Problem details:
What is the number of lines in the entries that contain "give"? Reply with that number only.

── Extracted data

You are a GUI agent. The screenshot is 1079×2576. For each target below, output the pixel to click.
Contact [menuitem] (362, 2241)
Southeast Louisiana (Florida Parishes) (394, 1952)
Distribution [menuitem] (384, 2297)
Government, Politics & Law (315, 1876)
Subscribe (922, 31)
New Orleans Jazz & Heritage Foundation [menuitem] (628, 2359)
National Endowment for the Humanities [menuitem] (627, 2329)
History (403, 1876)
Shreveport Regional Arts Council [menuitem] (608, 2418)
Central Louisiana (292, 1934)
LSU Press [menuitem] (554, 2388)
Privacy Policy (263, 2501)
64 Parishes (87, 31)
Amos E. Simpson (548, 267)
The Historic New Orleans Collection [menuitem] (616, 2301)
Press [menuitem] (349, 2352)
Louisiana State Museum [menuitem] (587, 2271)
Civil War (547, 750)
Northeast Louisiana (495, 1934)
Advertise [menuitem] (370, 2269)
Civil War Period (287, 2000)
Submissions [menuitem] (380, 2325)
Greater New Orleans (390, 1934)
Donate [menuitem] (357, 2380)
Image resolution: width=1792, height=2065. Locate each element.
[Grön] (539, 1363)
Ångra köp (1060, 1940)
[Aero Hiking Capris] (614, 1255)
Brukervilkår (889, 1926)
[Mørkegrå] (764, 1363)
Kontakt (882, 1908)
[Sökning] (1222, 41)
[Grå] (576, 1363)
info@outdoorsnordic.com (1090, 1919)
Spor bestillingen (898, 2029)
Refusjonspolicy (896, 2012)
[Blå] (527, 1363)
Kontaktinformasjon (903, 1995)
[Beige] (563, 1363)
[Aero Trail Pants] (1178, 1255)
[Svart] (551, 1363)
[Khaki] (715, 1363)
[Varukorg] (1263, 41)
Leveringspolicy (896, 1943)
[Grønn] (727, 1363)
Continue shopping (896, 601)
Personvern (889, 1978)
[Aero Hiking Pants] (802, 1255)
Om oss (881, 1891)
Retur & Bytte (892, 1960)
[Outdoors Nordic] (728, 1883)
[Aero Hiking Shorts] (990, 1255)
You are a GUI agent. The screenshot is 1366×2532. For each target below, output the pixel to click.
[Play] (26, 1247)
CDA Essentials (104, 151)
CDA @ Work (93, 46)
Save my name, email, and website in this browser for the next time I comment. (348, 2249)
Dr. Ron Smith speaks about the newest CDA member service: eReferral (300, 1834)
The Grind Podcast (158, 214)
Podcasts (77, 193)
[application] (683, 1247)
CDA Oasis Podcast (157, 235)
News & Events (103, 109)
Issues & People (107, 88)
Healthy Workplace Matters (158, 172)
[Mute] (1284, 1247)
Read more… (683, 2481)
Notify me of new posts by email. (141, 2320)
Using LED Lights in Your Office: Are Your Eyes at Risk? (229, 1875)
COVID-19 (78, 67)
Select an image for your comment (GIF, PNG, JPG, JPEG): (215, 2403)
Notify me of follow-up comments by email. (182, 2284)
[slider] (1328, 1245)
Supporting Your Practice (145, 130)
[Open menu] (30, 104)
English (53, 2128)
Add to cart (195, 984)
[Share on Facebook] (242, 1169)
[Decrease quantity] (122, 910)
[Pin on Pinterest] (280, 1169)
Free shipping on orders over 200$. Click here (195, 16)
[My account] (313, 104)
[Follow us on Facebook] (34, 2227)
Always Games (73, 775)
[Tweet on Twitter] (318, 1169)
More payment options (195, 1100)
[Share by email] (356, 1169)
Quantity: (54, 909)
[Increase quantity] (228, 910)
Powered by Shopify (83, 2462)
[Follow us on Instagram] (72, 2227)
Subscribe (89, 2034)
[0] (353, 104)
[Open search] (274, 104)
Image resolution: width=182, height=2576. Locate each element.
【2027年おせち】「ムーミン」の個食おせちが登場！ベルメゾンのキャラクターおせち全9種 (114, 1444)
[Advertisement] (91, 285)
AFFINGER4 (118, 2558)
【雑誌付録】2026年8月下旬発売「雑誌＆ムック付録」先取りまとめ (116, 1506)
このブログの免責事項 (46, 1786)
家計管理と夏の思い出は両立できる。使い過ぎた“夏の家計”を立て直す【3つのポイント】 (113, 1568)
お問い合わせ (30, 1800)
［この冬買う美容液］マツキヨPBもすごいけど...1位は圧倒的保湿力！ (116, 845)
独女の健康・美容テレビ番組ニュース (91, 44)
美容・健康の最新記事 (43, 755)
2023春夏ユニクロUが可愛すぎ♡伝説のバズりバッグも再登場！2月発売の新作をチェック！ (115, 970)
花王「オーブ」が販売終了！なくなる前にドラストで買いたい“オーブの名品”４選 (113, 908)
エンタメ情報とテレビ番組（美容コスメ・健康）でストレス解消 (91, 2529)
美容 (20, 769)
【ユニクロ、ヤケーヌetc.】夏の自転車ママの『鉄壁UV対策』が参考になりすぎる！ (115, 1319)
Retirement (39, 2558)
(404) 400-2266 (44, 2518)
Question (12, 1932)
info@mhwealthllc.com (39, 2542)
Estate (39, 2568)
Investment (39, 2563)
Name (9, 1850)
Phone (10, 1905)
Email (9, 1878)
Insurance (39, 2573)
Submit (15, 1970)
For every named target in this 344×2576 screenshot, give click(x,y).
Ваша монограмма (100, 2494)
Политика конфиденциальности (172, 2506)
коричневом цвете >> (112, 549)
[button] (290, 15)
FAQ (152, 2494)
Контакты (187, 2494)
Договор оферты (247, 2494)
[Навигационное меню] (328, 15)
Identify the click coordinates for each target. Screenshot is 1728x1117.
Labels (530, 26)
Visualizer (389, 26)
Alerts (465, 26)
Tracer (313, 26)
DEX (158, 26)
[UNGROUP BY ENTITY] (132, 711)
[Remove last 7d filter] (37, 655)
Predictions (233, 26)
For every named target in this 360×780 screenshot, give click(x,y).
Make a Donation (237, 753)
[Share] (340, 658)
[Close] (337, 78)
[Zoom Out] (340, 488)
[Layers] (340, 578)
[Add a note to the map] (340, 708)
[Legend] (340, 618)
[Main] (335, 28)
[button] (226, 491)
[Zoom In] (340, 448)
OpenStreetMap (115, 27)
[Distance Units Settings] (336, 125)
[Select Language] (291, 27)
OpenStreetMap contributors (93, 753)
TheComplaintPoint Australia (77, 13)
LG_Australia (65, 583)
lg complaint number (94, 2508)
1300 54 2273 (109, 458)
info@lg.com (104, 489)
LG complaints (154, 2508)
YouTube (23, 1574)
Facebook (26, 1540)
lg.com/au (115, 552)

────

Completed exercise:
2